ФРАГМЕНТ СТРАНИЦЫ:
━━━━━━━━
Зашел к Перминовой. Преподнес ей букетик ландышей (гнилая интеллигентность!), сел, расстегнул пиджак, подождал, пока она что-то писала. Когда она окончила и подняла на меня глаза, я сунул руку в боковой карман и включил микрофончик.
— Что? Сердце болит? — участливо спросила она.
Через час я сломя голову мчался домой. Увы, полное фиаско: перед отходом я забыл поменять батарейки, и из всего разговора осталось только это самое «сердце болит» и еще пять-шесть ничего не значащих вводных фраз. Я чуть не плакал от обиды.
На этой беседе: Перминова — за столом, я — на стуле по другую сторону стола, между нами — ландыши в стаканчике из-под карандашей — и закончилось мое тридцатилетнее пребывание в партии. Вернее, общение с ней.
Расставание мое с партией, сиречь с Перминовой, прошло несколько натянуто. Я сказал, что у меня с 20-го путевка в Дом творчества и нельзя ли намекнуть тов. Ботвину, первому секретарю, что очень хорошо было бы, если бы бюро обкома не откладывалось бы и до моего отъезда — мое дело…
В голосе Перминовой появилась медь:
— Секретарям обкома не намекают. Если вы хотите ему что-либо сообщить, напишите заявление. Но я не советовала бы вам. И, откровенно говоря, удивлена. Решается вопрос жизни и смерти, а у него, видите ли, путевка горит.
На этом мы и расстались. Заявление я все же написал и передал на следующий день через довольно симпатичную девушку, сидевшую в окошке бюро пропусков. Больше я в обком не приходил… И не приду. Никогда. Ни в райком, ни в обком, ни в ЦК…
Никакого письменного решения о моем исключении мне не прислали. О самом свершившемся факте узнал окольными путями, через знакомых, через ту же Галю Кучер.
━━━━━━━━
ВЫДЕРЖКА ИЗ ДАННЫХ:

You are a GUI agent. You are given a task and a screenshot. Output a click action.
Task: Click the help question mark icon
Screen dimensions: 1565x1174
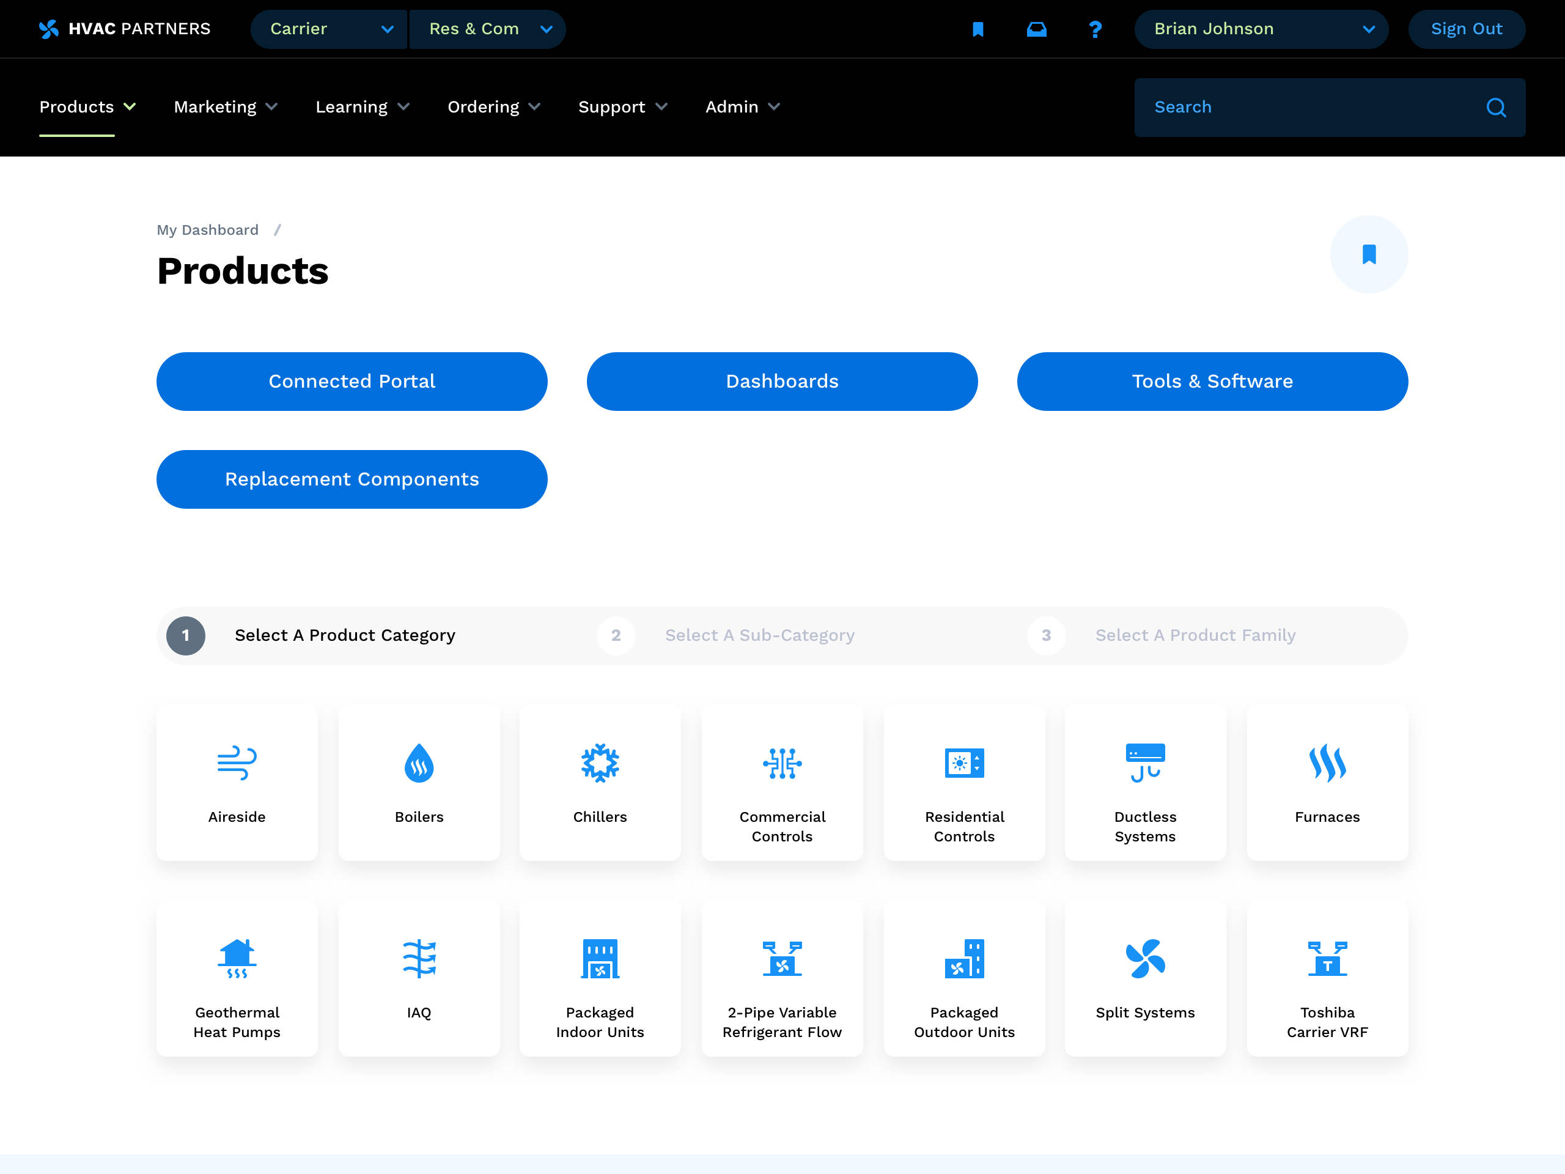[x=1095, y=29]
━━━━━━━━
ЗАДАНИЯ:
(A) Перечислите всех людей, которые названы по имени или фамилии во фрагменте страницы о расставании с партией.
(B) Продолжите фрагмент страницы о расставании с партией с того места, где он заканчивается.

РЕШЁННЫЕ ЗАДАЧИ:
(A) Перминова, Ботвин, Галя Кучер.

(B)
Конец… Точка…
Перед тем как отдать свой партбилет (а произошло это в райкоме, в обкоме мое дело рассматривалось в порядке апелляции), я произнес речь. Речь перед полутора десятком членов бюро райкома, директоров заводов, институтов, предприятий, каких-то важных милиционеров (наверное же начальник Ленинского отделения милиции входит в состав бюро Ленинского райкома), перед теми избранными, кто, очевидно, и есть совесть партии (или совесть — это не они, а Суслов и Пельше?), о которых, когда они умрут, будет написано в некрологе: «Чуткий, отзывчивый товарищ, навсегда сохранится в наших сердцах…» Они сидели по обе стороны длиннющего стола серьезные, неподкупные, с каменными лицами, а в конце стола сидел незнакомый мне второй секретарь райкома. (Первый, Линец, отсутствовал, а через полгода его и вовсе сняли, и заведует он, удельный князь, теперь каким-то жалким, областным кинопрокатом.)
И вот перед всеми ними, чуткими и отзывчивыми, я держал речь. Мне казалось, что где-то в углу стоит История или Фемида с завязанными глазами и весами в руках. Говорил я о честности, все о той же принципиальности, о том, что настоящий большевик не может слепо подчиняться (почему? не только может, но и должен…) тому или иному решению, что формальное признание своей вины или своих ошибок ломаного гроша не стоит, что на фронте обман обходился сотнями человеческих жизней, что каждый солдат в Сталинграде знал… Казалось, убедительнее не скажешь. И не слишком длинно, и без цитат, и не выпячиваясь, о Сталинграде только вскользь, с выразительными паузами, ничего не прося, ни на что не жалуясь, ясно, просто, искренне.
Цицерон, Жорес, Карабчевский, Кони. Избранные места из судебных речей XIX века…
И на челе его высоком не отразилось ничего… Сидели, слушали, молчали, даже ничего не рисовали в своих блокнотах.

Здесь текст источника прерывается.